Como cuando el enfermo febril que toda la noche escuchó entonar al viento, y oye por fin la voz siempre bienvenida del gallo cantando en la hora amarga antes del alba— con súbito ardor, ansían el día: así cantó en la penumbra de la juventud el ave de la esperanza; así nosotros, exultantes, escuchamos y anhelamos.
¡Pues he aquí que! como en el pórtico palaciego de la vida nos apiñábamos con quimeras, desde dentro— ¡qué dulce oírlo!— la música crecía y menguaba, y a través de la brecha de las puertas giratorias ¡qué sueños de esplendor nos cegaron y huyeron!

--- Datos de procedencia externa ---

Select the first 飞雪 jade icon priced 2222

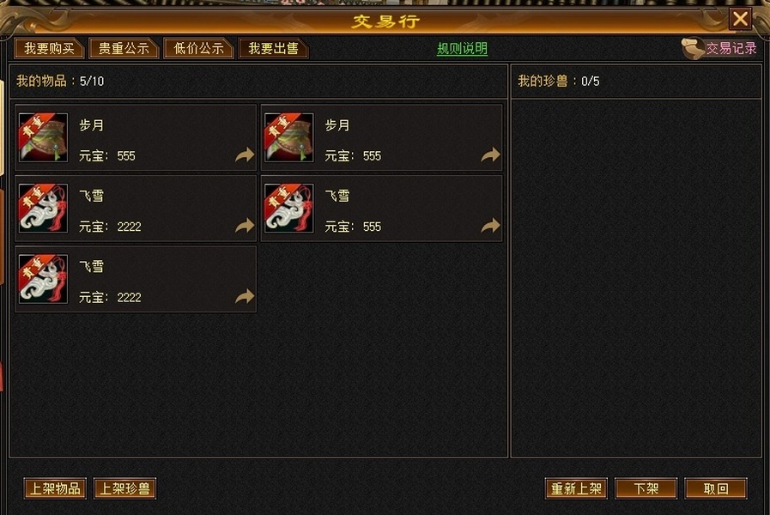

He luchado desde entonces y me he regocijado; Profundamente adentrado entre las glorias de la casa de la vida Y contemplado el santuario: Sin embargo, cuando la lámpara ante mis ojos expirantes Decrezca y retroceda, y la voz del amor Caiga insignificante en mis oídos que se cierran, ¿Qué sonido vendrá sino el viejo grito del viento En nuestra inclemente ciudad? ¿Qué retorno Sino la imagen de la vacuidad de la juventud, Llena del sonido de pasos y de aquella voz De descontento, éxtasis y desesperación?
Así, cual en la oscuridad, de la lámpara mágica Las imágenes efímeras destellan y se desvanecen Y perecen, y la noche resurge —estas Recordaré, y luego todo olvidaré.
Apemama.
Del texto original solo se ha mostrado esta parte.